Surface charge and zeta potential are two different things. Surface charge is the density of charges on the particle surface, whereas zeta potential is the potential at the shear plane of a particle during electrophoresis. Zeta potential therefore gives a practical value that can help understand stability, but it says nothing about the charge density of your system. For charge density I would recommend using a streaming potential titrator, e.g. Mütek PCD05 from BTG or similar. These measure streaming potential as a function of either pH or the quantity of an oppositely charged polyelectrolyte to neutralize the surface charge. When pH is monitored (titration with acid or base) on a streaming potential analyzer, one can derive the point of zero-charge. There is a lot of paper and pulp industry I guess in Norway and these people nearly all use Mütek instruments meaning you should have no trouble finding an instrument somewhere.
Last advice, when determining particle charge, be sure to accurately fix solution pH as it may have a strong effect (if there are weak acidic or basic groups) on particle charge.
One question that springs to my mind is what are your reasons for measuring zeta potential for large particles? Inertial forces overcome any attractive van der Waals forces at these sizes, so this cannot be an attempt to gage stability - indeed the size and the density cause sedimentation, as you've already indicated.
Surface zeta potential is different from colloidal zeta potential which is not the same as surface charge density but can be correlated with it. This company called Malvern has
This company called Malvern has zetasizers which uses laser doppler for measuring zeta potential.
First I want to say 'Thank you' to: Leo, Ricco, Alan and Abhilash.
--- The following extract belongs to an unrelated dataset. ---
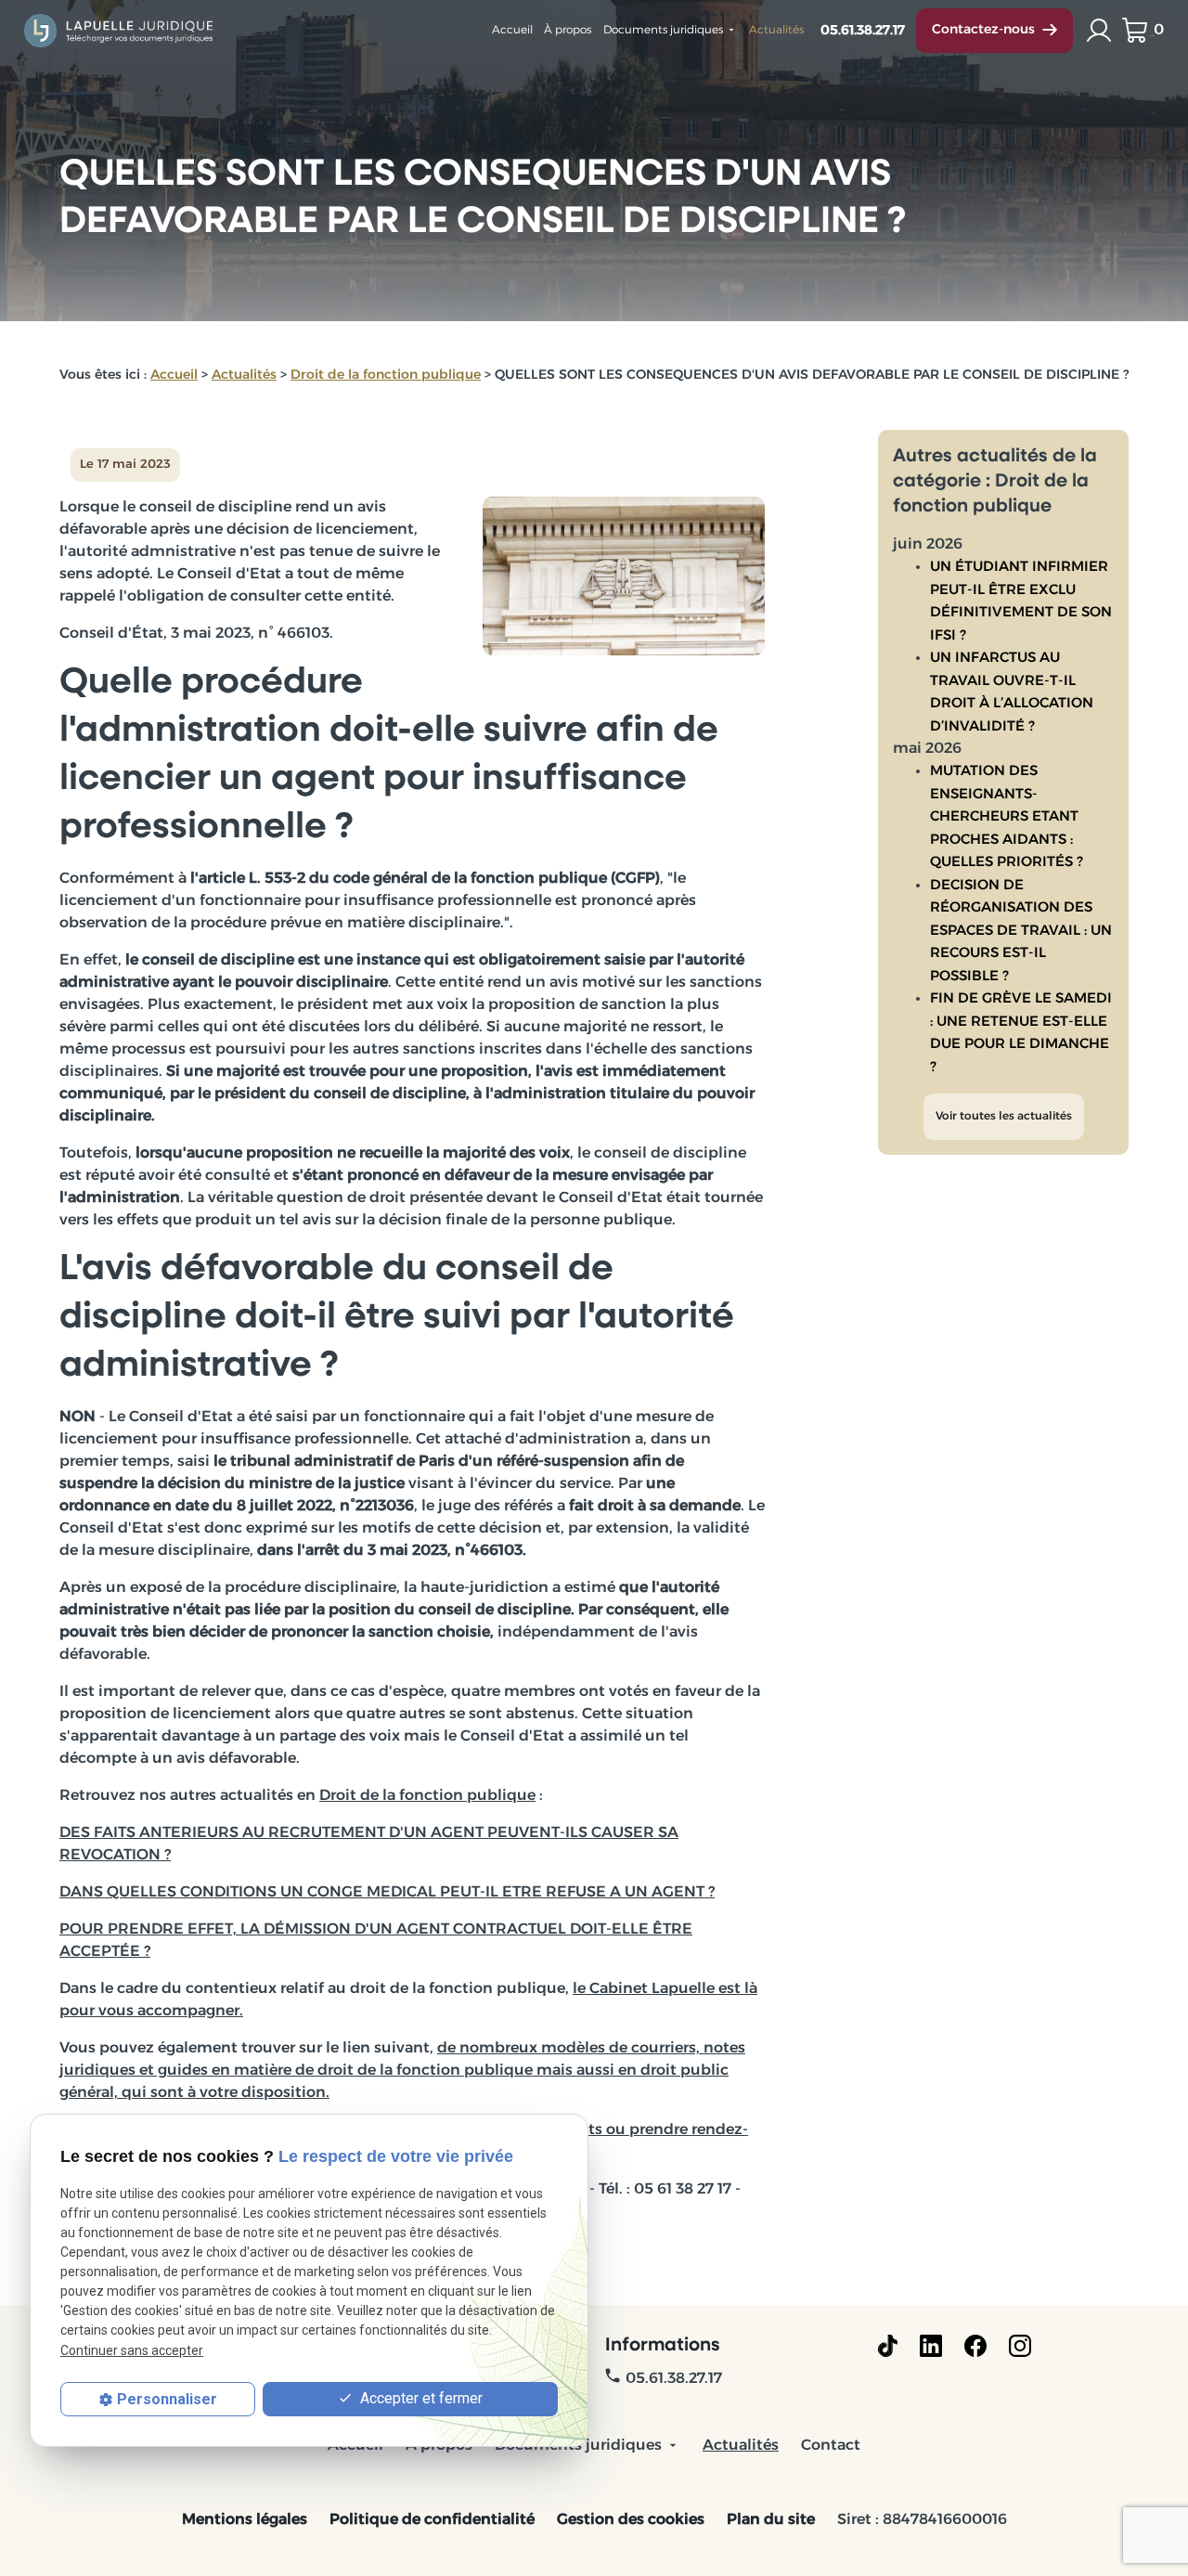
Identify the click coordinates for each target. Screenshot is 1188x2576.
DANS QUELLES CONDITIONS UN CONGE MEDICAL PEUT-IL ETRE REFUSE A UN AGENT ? (387, 1892)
All answers are helpful.
Just I want to make my question clear:
During precipitation/crystallization, we will get different crystals at different operational condition. I want to measure zeta potential for crystals (or if practically it is not possible go for surface charge).
Zetasizers has a cut-off for size of particles which is around 20 um and crystals are normally bigger than this ...
Just wanted to add that the upper size limit for zeta potential is close to 100 um - the concern is sedimentation. In other words, your issue appears to be that the crystals may be 'dropping out' of the beam. If you could use a dip cell (longer sedimentation path before being lower than the beam), or re-agitate, or change the density you may be able to reduce this effect to such an extent that data can be taken. There is a technical note showing zeta of 97micron polystyrene latex in sucrose water on the Malvern site.
Thanks Ulf, you are right. I tried to use high concentration cell too but the results was not consistent. I will try to know more about dip cell too. Now I am wondering how I can keep the particles in solution (not settling down) without any substantial affect on their original properties !??
For the rough estimation you don't need to buy special equipment. Two simple setups:
- column with several vertically aligned electrodes+voltmeter. Record sedimentation rate (optical or balance method) and measure potential differences. So called, sedimentation potential (phenomenon opposite to the streaming potential) is the function of zeta potential;
- vertical parallel plate cell with electrodes installed along the side walls+power supply+microscope/camera. By deviation of particles trajectory from the vertical ones under electric field you can measure electrophoretic mobility :)
There are some theories out there that can accurately cspture surface potential os surface charge. Check PCCP paper on rational design of solid acid cstalyts for cellulose hydrolysis using colloid theory.